**Work to do:** Rewrite the data from the line containing "The width and height of the screenshot is (552, 738)." through the end of the data, inclusive, replacing "game controllers" with "gaming controllers" and leaving everything else unchanged.

**Provided records:**
— Begin —
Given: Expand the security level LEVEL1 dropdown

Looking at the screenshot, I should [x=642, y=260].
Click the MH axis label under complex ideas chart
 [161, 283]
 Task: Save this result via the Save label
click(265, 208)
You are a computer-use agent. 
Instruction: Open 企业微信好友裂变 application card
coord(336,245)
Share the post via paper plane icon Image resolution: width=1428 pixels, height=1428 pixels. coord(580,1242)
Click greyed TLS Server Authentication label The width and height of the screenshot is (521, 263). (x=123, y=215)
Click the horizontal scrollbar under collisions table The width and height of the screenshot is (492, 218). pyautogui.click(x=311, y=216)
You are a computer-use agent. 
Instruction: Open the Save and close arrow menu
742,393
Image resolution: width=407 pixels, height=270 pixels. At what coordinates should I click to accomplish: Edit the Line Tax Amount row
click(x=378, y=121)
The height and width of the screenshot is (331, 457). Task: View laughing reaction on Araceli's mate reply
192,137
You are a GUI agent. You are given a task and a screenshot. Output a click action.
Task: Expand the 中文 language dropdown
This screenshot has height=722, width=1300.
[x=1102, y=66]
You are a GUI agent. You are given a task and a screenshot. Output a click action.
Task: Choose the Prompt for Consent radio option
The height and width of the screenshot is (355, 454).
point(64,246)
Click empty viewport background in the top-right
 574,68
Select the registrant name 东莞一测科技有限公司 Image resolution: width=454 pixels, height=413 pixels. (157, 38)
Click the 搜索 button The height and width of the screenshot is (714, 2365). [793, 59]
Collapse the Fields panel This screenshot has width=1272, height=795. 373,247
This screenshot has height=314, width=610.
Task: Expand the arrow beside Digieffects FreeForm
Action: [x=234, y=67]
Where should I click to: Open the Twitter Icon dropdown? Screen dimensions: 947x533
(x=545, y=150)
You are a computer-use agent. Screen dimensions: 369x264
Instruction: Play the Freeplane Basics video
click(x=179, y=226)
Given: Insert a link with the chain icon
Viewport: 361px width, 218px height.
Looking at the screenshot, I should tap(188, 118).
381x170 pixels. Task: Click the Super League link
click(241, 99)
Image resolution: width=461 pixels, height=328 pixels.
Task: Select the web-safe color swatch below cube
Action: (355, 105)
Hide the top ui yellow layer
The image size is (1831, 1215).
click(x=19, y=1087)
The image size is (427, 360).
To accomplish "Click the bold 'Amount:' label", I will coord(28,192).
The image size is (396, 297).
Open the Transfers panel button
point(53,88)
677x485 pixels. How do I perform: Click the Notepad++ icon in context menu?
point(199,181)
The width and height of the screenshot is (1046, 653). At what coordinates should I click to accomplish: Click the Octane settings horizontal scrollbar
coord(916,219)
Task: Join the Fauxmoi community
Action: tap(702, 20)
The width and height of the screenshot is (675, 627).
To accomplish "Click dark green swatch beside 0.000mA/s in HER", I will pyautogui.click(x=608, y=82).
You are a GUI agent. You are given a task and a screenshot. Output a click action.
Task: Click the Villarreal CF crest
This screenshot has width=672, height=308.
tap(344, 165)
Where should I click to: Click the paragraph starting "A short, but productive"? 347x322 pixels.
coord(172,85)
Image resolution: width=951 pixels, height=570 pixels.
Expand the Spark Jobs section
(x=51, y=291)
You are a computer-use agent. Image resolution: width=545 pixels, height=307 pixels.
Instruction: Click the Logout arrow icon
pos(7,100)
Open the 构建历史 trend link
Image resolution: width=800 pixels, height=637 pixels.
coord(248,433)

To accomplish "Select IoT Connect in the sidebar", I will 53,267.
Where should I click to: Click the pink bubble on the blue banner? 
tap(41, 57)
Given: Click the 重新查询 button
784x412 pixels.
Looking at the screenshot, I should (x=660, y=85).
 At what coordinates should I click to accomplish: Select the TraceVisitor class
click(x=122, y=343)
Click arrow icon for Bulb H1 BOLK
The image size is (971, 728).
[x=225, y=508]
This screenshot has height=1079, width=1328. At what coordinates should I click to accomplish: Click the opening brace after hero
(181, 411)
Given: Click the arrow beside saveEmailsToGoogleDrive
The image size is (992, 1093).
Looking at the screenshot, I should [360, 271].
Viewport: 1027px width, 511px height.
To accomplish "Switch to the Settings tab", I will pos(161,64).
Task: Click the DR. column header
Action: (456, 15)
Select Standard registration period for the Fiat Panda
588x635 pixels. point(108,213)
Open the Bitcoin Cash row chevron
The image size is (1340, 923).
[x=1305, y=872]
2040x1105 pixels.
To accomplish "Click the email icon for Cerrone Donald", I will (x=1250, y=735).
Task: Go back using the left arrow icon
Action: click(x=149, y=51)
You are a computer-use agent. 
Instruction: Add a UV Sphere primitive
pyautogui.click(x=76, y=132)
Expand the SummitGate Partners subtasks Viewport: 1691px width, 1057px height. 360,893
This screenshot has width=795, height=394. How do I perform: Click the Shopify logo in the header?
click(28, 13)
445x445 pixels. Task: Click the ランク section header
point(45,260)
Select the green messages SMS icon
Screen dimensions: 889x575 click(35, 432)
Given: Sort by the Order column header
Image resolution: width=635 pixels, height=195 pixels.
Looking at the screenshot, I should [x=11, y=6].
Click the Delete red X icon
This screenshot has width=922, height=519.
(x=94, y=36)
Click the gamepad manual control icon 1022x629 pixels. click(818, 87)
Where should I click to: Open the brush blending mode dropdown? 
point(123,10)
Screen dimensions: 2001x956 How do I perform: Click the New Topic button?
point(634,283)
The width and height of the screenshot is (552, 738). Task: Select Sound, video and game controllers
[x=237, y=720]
— End —
**Answer for the task:**
The width and height of the screenshot is (552, 738). Task: Select Sound, video and gaming controllers
[x=237, y=720]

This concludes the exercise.